Exoclock
Présentation :
Lors de nos soirées d’astronomie, nous avons participé au projet Exoclock. Il s’agit d’un projet de sciences participatives (durant lequel il est demandé à tous ceux qui le veulent et le peuvent d’envoyer des données sur un sujet). Celui-ci a été lancé dans le cadre de la mission Ariel, un satellite devant analyser l’atmosphère de 1000 exoplanètes grâce à la spectroscopie. En effet, chaque espèce chimique a un spectre d’absorption propre qui permet de l’identifier. Mais pour que ce spectre puisse être observé, il faut que les rayons de l’étoile autour de laquelle l’exoplanète tourne traverse l’atmosphère de celle-ci.

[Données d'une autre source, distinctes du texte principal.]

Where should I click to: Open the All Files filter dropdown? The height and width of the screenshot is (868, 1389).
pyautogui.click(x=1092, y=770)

Ainsi, le spectre peut uniquement être observé au début et à la fin de la période de transit (période durant laquelle l’exoplanète passe entre son étoile et la Terre). Le début et la fin de ce transit ont été calculés mais la mission Ariel a besoin d’un maximum d’observation de ce transit pour vérifier les éphémérides du transit. Plus les observations transmises par les chercheurs et les amateurs seront nombreuses, plus la marge d’erreur sera réduite. C’est pour cela que nous avons observé le transit d’exoplanètes et envoyé nos données à la mission Ariel. Les observations de cette mission permettront de découvrir le rayon de la planète, la durée de sa révolution, sa distance à l’étoile ou peut-être des traces de vie…

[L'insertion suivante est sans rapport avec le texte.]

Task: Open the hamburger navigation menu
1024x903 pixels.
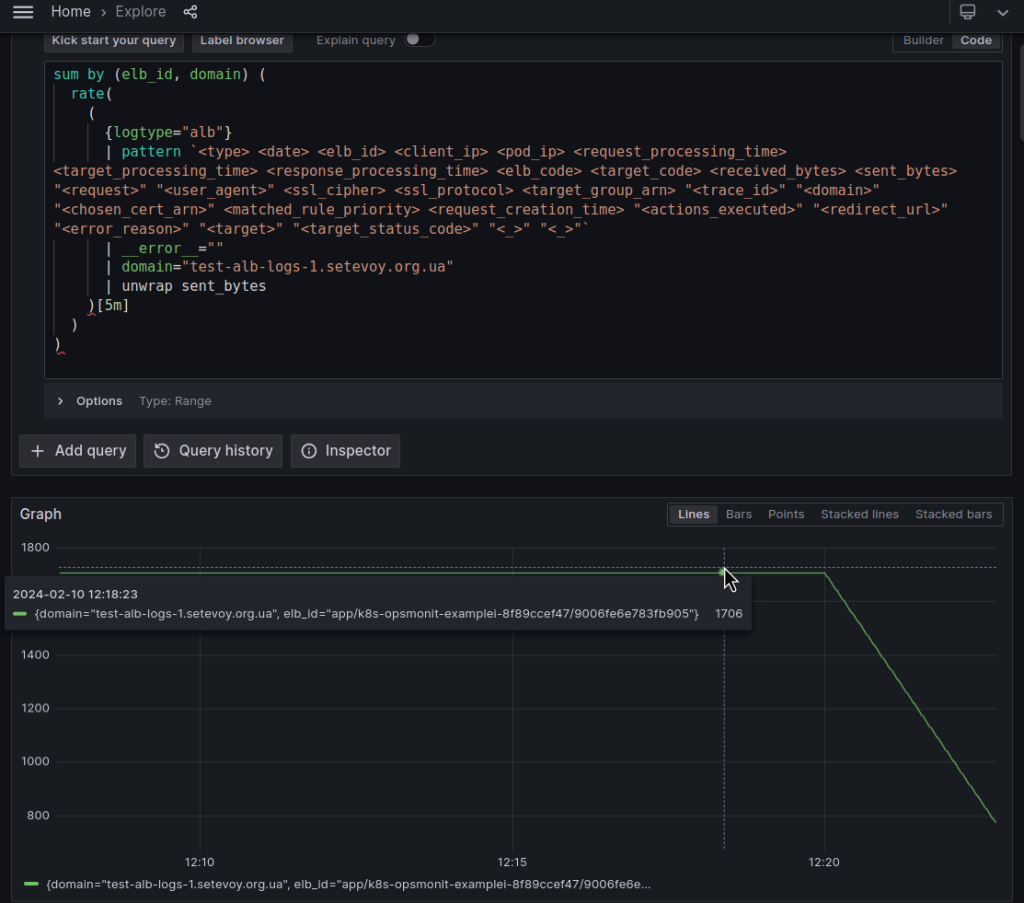Action: coord(23,11)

Le déroulement d’une observation :
Nous allons prendre l’exemple de notre observation de Quatar b1. Nous avons sélectionné cette exoplanète en fonction de son heure de transit, de la luminosité de son étoile, de sa hauteur dans le ciel et de la profondeur de son transit (baisse de luminosité). La nuit du 16 au 17 juin 2026 durant laquelle nous avons fait l’observation, les conditions étaient excellentes, avec un ciel clair, un vent faible et un seeing (taille des objets) de 1,69 parcsec. Nous avons utilisé le télescope T120 (avec un miroir primaire de 120 cm de diamètre) avec monture équatoriale. Nous avons d’abord recherché la déclinaison et l’ascension droite de Quatar b1 que nous avons rentrées dans le télescope pour pointer l’étoile. Nous avons utilisé une caméra Manara et pris 1080 clichés durant les trois heures du transit. Cela nous permettra de repérer les variations de luminosité et ainsi le début et la fin du transit. Il fallait régulièrement tourner la coupole pour rester aligné avec le télescope qui suivait l’étoile.